-------- SOURCE INFORMATION
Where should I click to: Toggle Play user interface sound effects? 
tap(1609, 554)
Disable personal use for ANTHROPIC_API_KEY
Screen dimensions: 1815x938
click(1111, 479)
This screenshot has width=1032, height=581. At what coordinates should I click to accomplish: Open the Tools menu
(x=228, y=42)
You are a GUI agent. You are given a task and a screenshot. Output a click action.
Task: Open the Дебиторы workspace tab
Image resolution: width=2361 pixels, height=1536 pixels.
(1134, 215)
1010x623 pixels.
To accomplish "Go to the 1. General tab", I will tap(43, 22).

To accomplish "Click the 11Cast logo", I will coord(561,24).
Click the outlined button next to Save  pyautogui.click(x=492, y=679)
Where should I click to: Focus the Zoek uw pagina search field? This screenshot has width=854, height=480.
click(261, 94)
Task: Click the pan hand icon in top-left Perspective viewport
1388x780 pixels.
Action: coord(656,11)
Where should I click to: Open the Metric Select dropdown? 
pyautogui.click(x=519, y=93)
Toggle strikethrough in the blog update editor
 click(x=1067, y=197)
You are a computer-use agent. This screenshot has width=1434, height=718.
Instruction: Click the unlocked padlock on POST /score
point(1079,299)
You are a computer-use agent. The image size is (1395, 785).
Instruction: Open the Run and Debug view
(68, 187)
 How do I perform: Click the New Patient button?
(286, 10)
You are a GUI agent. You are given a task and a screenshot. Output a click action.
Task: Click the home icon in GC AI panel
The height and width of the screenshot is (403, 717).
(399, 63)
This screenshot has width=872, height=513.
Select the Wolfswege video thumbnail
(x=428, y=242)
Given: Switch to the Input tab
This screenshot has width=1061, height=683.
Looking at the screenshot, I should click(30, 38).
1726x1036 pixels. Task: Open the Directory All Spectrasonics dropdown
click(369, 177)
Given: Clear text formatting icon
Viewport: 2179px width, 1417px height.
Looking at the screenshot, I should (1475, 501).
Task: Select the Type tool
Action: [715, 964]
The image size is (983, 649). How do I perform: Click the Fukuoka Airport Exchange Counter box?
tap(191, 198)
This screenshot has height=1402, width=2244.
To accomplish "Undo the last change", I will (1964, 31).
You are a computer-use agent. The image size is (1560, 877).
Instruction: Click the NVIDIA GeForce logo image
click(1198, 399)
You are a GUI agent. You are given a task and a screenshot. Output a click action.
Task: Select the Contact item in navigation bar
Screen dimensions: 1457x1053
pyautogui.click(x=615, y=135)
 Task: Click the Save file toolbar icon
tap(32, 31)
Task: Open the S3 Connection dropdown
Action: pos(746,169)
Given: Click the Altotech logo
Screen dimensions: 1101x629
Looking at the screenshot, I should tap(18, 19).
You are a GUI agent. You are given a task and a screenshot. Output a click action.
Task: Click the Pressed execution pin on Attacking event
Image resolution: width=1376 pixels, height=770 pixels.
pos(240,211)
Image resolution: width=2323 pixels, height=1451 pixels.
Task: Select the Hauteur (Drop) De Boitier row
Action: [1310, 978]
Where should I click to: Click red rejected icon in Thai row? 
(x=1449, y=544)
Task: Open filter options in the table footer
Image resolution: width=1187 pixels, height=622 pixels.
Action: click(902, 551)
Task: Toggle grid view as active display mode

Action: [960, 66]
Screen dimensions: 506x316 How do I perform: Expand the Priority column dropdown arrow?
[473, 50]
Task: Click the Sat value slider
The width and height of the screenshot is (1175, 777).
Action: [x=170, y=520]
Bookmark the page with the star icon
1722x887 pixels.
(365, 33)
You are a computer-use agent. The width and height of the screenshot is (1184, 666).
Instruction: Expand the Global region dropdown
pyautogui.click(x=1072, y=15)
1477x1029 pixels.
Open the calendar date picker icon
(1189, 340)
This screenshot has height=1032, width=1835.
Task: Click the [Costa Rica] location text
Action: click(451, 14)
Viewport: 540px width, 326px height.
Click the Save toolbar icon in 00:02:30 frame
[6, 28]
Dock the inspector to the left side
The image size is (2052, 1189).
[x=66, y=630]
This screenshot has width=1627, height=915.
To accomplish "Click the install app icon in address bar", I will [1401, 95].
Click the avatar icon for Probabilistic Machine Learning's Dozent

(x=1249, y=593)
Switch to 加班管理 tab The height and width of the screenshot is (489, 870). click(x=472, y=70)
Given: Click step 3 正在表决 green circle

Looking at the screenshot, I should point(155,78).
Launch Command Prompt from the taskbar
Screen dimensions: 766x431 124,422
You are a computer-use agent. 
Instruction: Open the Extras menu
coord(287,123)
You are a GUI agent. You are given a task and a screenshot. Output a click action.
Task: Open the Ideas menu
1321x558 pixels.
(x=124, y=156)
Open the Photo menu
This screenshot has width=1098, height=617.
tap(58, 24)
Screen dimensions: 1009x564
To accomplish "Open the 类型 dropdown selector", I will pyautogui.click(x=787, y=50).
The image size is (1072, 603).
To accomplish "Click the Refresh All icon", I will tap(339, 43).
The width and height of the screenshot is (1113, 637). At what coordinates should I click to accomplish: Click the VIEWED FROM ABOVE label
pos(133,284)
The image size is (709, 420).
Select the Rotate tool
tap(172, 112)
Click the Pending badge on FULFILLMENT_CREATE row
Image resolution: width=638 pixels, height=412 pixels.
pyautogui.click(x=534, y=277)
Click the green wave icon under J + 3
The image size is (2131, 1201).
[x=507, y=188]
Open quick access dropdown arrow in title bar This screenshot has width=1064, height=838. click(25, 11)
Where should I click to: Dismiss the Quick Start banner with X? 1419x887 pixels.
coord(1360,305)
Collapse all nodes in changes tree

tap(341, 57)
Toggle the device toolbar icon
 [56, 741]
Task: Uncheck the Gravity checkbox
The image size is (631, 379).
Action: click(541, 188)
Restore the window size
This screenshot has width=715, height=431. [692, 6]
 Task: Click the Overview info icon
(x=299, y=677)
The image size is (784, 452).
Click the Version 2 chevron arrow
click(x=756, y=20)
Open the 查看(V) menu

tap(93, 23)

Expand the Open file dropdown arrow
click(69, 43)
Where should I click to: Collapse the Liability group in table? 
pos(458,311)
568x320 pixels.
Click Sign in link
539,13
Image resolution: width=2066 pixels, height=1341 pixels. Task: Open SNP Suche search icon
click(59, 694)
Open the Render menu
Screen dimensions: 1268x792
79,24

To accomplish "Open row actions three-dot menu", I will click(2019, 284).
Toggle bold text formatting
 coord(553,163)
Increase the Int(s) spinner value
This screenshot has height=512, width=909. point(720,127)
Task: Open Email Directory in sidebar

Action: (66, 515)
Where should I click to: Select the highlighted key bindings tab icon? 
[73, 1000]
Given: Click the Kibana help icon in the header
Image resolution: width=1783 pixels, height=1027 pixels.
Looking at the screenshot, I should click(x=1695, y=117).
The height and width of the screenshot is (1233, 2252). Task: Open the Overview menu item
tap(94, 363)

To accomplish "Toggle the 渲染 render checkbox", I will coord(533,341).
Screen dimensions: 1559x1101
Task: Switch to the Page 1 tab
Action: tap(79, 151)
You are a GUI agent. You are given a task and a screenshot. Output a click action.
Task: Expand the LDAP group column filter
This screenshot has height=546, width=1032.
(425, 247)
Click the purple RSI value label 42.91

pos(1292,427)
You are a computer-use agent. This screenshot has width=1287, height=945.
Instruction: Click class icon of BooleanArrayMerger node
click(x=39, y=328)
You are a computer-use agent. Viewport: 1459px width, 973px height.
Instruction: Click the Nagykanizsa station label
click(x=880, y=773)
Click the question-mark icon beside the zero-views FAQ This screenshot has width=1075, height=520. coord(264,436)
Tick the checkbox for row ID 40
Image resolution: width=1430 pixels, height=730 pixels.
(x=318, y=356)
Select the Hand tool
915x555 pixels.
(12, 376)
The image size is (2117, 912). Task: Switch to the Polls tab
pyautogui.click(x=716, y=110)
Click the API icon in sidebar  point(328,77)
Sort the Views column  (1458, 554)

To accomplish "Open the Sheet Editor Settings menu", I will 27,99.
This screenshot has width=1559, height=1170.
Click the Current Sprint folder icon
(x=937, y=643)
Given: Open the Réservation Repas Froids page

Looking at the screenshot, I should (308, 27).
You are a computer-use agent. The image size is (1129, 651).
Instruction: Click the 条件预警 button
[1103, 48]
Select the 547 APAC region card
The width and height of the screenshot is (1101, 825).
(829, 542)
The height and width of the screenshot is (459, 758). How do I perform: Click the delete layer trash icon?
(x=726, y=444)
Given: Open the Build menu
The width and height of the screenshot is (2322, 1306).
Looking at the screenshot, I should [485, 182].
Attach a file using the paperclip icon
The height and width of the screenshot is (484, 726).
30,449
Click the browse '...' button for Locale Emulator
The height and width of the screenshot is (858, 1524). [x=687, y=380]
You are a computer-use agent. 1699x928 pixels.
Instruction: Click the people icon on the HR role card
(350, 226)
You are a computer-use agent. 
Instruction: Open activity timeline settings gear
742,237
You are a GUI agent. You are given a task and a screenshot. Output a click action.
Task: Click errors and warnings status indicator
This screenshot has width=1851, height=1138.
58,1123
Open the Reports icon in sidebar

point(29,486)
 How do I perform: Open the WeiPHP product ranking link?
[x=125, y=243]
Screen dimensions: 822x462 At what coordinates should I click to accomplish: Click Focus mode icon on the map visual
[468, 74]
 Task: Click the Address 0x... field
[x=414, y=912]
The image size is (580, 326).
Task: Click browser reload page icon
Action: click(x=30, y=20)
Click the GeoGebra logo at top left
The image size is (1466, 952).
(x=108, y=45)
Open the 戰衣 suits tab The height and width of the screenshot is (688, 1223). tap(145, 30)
----------------
=== EXERCISE ===
Return only the part of the records above that opens with the line containing "The image size is (2052, 1189)." and closes with the line containing "Switch to 加班管理", ends included.

=== ANSWER SECTION ===
The image size is (2052, 1189).
[x=66, y=630]
This screenshot has width=1627, height=915.
To accomplish "Click the install app icon in address bar", I will [1401, 95].
Click the avatar icon for Probabilistic Machine Learning's Dozent

(x=1249, y=593)
Switch to 加班管理 tab The height and width of the screenshot is (489, 870). click(x=472, y=70)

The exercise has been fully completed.